Spring 2022 Edition
What is it, what are the relevant facts and history surrounding the upcoming ballot issue? The term “use tax” is just another way of saying sales tax, however, the sale does not take place at a physical location. Therefore, purchasers are charged a “use tax” based on where they use or receive the item purchased from an out-of-state retailer.
The reason this is coming about is that a loophole was created in the tax laws first in 1967, and then re-affirmed in 1992, when the Supreme Court ruled in Quill Corp. versus North Dakota that sales tax could not be collected/imposed on purchases made from out-of-state vendors. For a sales tax to apply, the retailer had to have a significant physical presence in that particular state. This originally created an advantage for catalog purchases, and subsequently for online sales. This probably was not tremendously impactful in 1992 when there was relatively little online shopping. With the tremendous increase in e-commerce (even more so with COVID), the disadvantage it creates for local brick and mortar stores has become very significant. This consequence extends to local governments that depend heavily on sales tax revenue to pay for police, parks, public works, etc. Unlike many cities, Chesterfield receives no property tax, and is heavily dependent on sales tax revenues.

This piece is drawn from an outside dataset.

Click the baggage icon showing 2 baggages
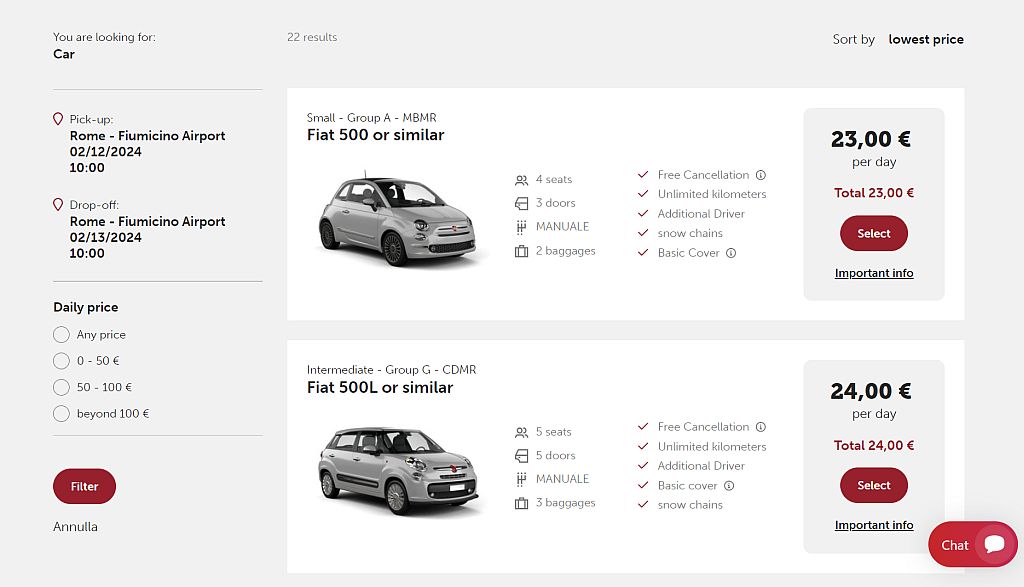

In its 2018 decision of the South Dakota versus Wayfair case, the Supreme Court overturned the 1992 Quill decision, which closed the loophole and again allowed states and local governments to impose what is called a “use tax” on out of state purchases. This Supreme Court decision cleared the way for state governments to provide enabling legislation applicable to their respective states. Missouri was the very last state in the union to pass what was called “Wayfair” (Senate Bill 153) legislation. This legislation was sponsored by State Senator Andrew Koenig, who coincidentally happens to be one of the senators representing a portion of Chesterfield. Senator Koenig is a well-respected public servant and is thought to be among the most conservative members of our legislature.
Local Voter Approval Needed
In order for a “use tax” to be imposed on out-of-state purchases, a ballot measure must be passed locally for the municipal taxes and a separate ballot for the county-wide taxes. The Chesterfield ballot will be labeled Proposition U (associated with existing Parks ½ cent and Capital Improvement ½ cent taxes) and I understand that the St. Louis County ballot measure will be labeled Proposition C. The county ballot would be applicable to the existing county-wide taxes, from which Chesterfield would receive a proportionate share based on population. If the ballot measures obtain voter approval, the earliest effective date would be January, 2023. Regardless of the passage of either ballot, the state portion (4.225%) has been and will continue to be in effect. The sales tax rates will remain the same, but out of state purchases would become subject to existing rates of local sales taxes. Consumers would pay the same sales tax, whether it be from a local store or an out of state vendor.
State law prohibits government from expending resources to advocate for or against ballot measures, but I am allowed to inform and educate voters in order that you may make your own decision as to if or how you will vote on the upcoming ballot measures.
The Missouri Chamber of Commerce, Missouri Retailer’s Association, and Chesterfield Regional Chamber of Commerce, have voiced their support in favor of the use tax ballots, and as you can see, I have devoted the entirety of my Mayor’s message to the subject. Thank you for your consideration!
I hope to see you out and about as we approach the new year!